Option "Cachelines" "1024"
VideoRam 65536 # You don't actually need this much for
1080p playback
EndSection
Although the Xorg i810 driver supports the XvMC (X-Video Motion
Compensation) extension on the (ancient) i810/i815 integrated graphics,
it doesn't appear to offer it on newer chipsets at this time :o(. XvMC
isn't any good for decoding H.264 anyway, but I don't know what
facilities the GMA 950 offers which could assist H.264 decoding (other
than de-interlace support), were the necessary hardware support implemented.
I am able to play back these recordings at full FPS, with the following
mplayer options:
-vo xv -vfm ffmpeg -lavdopts skiploopfilter=all
One core is utilised at approx 90%, whilst the other remains largely
idle (there is no multi-threading support in the H.264 ffmpeg decoder at
present).
Without "skiploopfilter=all", the decoder can't keep up, but the drop in
quality with the option in (at least on my 1280x1024 19" DVI monitor)
seems negligible on this material.
I haven't tried getting mythtv to do the "skiploopfilter=all" option
yet, as I'm not sure how to set that option, and haven't had time to
look yet..
I did look into using the cheaper, and lower power (?), but also 64bit
"Celeron M 520" on the same board (single "Core 2" core, 1M L2,
1.66GHz), but it looks like this wouldn't have been fast enough for this
material with the current software (this wasn't the only reason for
choosing this CPU, as this box is not just intended for MythTV output!).
Attached is a screenshot from xosview whilst playing back the recording
with mplayer.
Cheers,
Tim.
p.s. I'm using Debian "Etch" amd64, with mythtv and mplayer packages
from Christian Marillat's Debian Multimedia repository.

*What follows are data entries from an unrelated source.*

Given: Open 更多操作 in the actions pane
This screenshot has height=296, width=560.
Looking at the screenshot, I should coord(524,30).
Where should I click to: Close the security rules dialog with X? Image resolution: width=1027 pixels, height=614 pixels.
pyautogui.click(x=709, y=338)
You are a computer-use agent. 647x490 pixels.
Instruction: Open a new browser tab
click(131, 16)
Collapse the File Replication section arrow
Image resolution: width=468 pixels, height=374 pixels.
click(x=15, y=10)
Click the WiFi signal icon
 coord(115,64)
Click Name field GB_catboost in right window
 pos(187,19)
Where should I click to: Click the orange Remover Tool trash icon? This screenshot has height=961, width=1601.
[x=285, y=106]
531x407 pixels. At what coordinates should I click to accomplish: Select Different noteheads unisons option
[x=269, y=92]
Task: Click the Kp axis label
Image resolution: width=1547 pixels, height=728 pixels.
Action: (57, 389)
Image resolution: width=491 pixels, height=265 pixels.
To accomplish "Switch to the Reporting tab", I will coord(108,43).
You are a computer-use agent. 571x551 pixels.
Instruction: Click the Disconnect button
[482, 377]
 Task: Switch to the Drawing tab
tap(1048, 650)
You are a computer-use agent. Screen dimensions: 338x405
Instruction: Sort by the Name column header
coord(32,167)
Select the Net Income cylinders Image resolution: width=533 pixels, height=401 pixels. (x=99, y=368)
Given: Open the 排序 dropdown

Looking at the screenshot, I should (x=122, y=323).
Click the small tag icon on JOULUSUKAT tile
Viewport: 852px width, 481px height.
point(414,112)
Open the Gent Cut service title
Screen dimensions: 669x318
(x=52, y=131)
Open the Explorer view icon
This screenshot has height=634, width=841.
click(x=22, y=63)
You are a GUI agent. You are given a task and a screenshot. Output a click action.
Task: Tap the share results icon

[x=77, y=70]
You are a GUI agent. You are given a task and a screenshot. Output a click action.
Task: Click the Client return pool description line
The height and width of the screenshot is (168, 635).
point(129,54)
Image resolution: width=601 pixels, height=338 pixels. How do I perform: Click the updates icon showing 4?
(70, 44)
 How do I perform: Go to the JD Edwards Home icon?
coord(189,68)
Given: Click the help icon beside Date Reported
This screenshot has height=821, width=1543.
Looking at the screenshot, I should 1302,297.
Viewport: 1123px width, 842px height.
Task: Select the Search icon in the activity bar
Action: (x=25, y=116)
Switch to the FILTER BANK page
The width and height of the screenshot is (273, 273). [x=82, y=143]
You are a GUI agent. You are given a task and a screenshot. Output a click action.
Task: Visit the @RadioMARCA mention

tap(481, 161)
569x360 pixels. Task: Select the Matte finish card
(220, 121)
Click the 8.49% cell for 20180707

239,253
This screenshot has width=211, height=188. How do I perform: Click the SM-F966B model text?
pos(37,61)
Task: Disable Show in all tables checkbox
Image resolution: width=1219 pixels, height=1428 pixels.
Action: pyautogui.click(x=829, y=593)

p.p.s this box (with 2x 60G Toshiba 2.5" drives, a keyboard, a mouse,
the stock Asus fan, and a bog-standard 330W ATX PSU) uses a fairly
respectable (for the processing abilities, IMO) total of 64 watts as
measured at the wall socket with both cores running 100% (running BOINC
climateprediction.net), and 41 watts when sitting Idle at a logged-in
KDE desktop (without any power saving).